On Fri, Nov 19, 2010 at 10:21:53AM -0700, Jeff Ross wrote:
> On 11/18/10 23:01, Julien Vehent wrote:
> > On 11/18/2010 05:32 PM, Jeff Ross wrote:
> >> On 11/18/10 01:18, Julien Vehent wrote:
> >>> Hi all,
> >>>
> >>> I've been using SPBH and Postgresql and my setup is rather slow. It
> >>> seems that postgresql is eating most of the CPU time of the machine,
> >>> even so I don't receive more than 300 messages a day on that setup.
> >>>
> >>> I check the logs of postgres and I have files filled with lines like this
> >>>
> >>> ----
> >>> 2010-11-14 07:42:25 CET STATEMENT: PREPARE dspam_update_plan (bigint)
> >>> AS UPDATE dspam_token_data SET
> >>> last_hit=CURRENT_DATE,innocent_hits=innocent_hits+1 WHERE uid=1 AND
> >>> token=$1;PREPARE dspam_insert_plan (bigint,int,int) AS INSERT INTO
> >>> dspam_token_data (uid,token,spam_hits,innocent_hits,last_hit) VALUES
> >>> (1,$1,$2,$3,CURRENT_DATE);
> >>>
> >>> 2010-11-14 07:42:25 CET ERROR: duplicate key value violates unique
> >>> constraint "dspam_token_data_uid_key"
> >>> ----
> >>
> >> I'm not running 3.9.1 but I do get some similar errors. It appears to me
> >> that dspam first tries to INSERT and counts on the constraint to throw
> >> an error if the INSERT will duplicate an existing record. It then runs
> >> an UPDATE instead. Is the log snip above follewed by an UPDATE statement
> >> that succeeds?
> >>
> >
> > Does that mean I can safely ignore it ?
> >
> 
> Yes.
> 
> >>> What is this ? Could it cause a performance problem ?
> >>>
> >>> Also, I use a basic Debian setup for postgres, is there any optimization
> >>> I can do to the postgres conf to speed things up ?
> >>>
> >>>
> >>> Thanks,
> >>>
> >>> Julien
> >>
> >> Postgresql is by default installed with a minimal configuration. There
> >> are tuning guides available but the handiest is called pgtune.
> >>
> >> http://pgfoundry.org/projects/pgtune/
> >>
> >> Hope that helps!
> >>
> >> Jeff Ross
> >
> > Interesting, I will give it a shot.
> > I increased my shared memory to 256MB, seems to be better now, but more
> > tuning/testing is definitely needed (something I would probably add to
> > the doc when I publish it).
> > So if you guys have experience tuning pg for dspam, I'm interested.
> >
> 
> Following the pgtune suggestions will get you a lot of boost with the 
> hardware you've got. I run dspam (3.8.0) on three mail servers but I 
> only use PostgreSQL as the backend for one, the most recent installed. 

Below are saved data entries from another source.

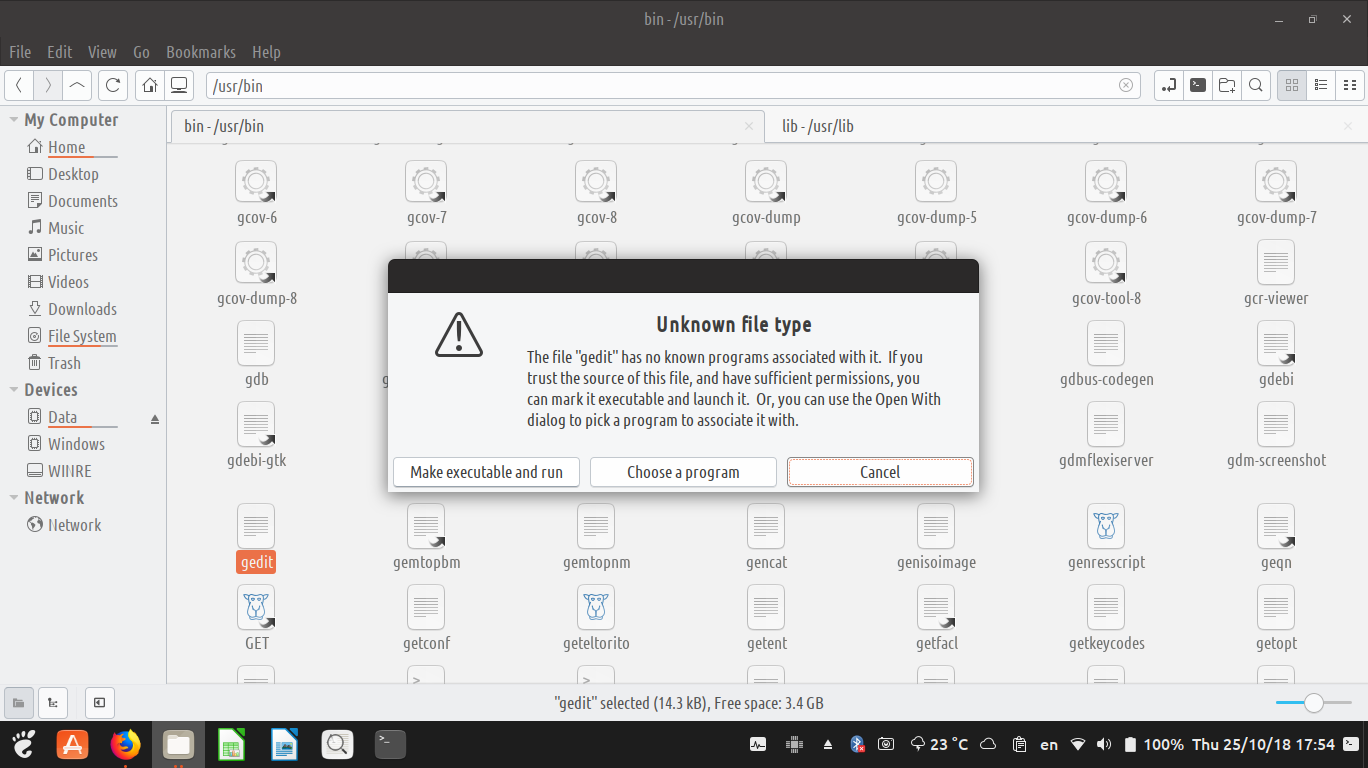Viewport: 1368px width, 768px height.
Task: Hide the side pane with the panel toggle
Action: 99,702
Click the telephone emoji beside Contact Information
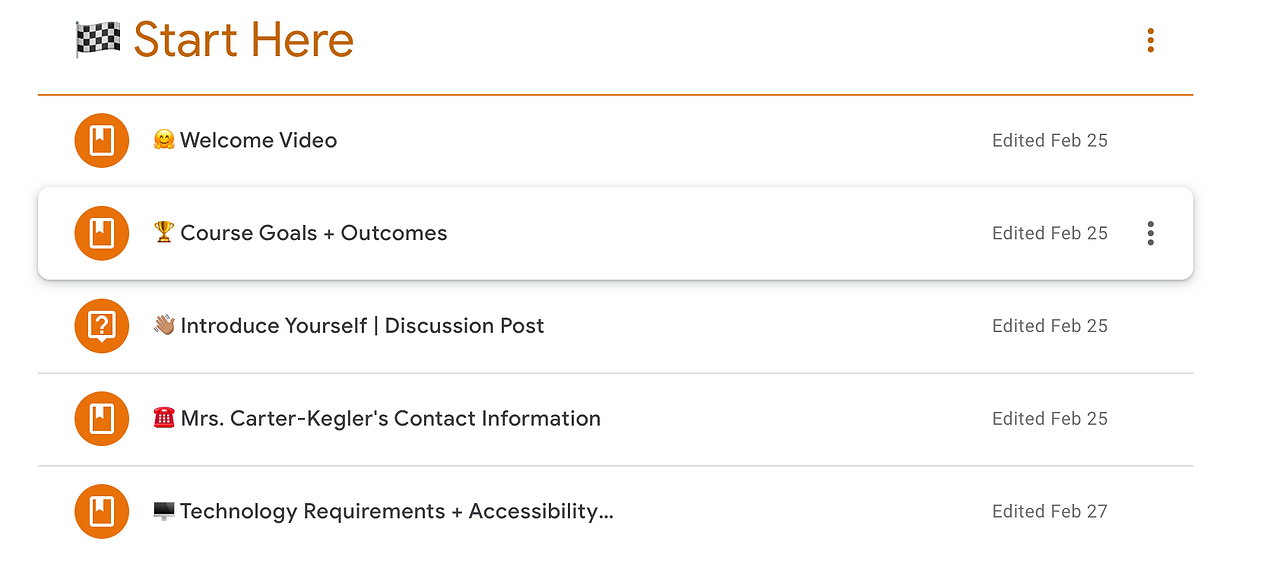Viewport: 1280px width, 576px height. click(x=164, y=418)
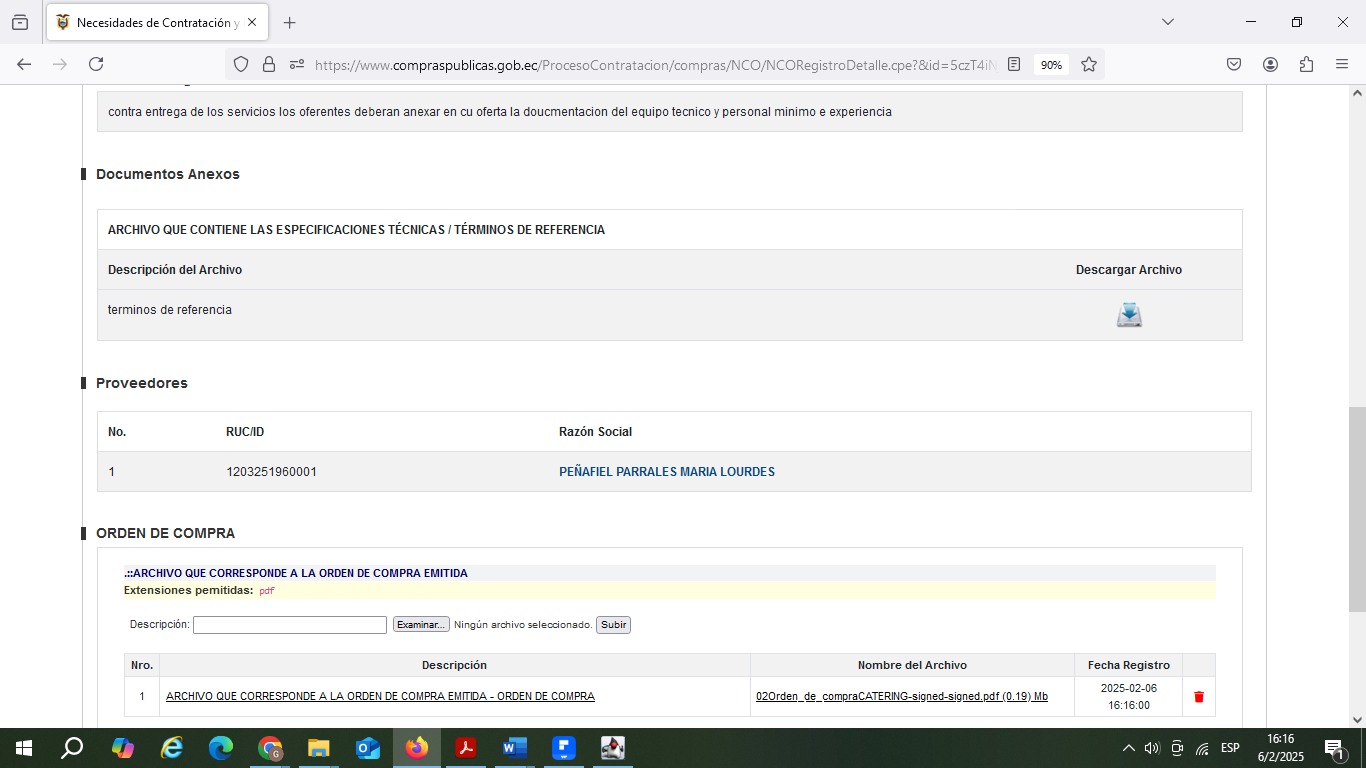Image resolution: width=1366 pixels, height=768 pixels.
Task: Open the 02Orden_de_compraCATERING-signed-signed.pdf file link
Action: pyautogui.click(x=901, y=697)
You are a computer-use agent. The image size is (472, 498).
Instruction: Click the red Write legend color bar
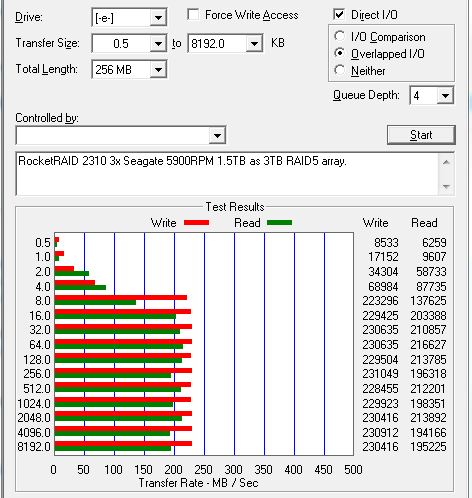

> I'm getting ready to upgrade all three to the latest dspam and I'll 
> switch the other two to postgres then.  Prior to 3.8.0, the postgres 
> backend just wasn't very well implemented.  I'm looking forward to 
> seeing how the latest does.
> 

Here are a couple of other things that you can do to boost your
performance. First, create your dspam_token_data with a fill factor
less than 100%. This will enable HOT updates which will preserve
the locality of reference for your selects and updates. Otherwise,
the table I/O will become more and more random over time. Second,
once you have trained your system appropriately, cluster the
dspam_token_table on the primary key index. This will place all
of a user's tokens close to each other which will result in fewer
I/O's needed to find the proper tokens.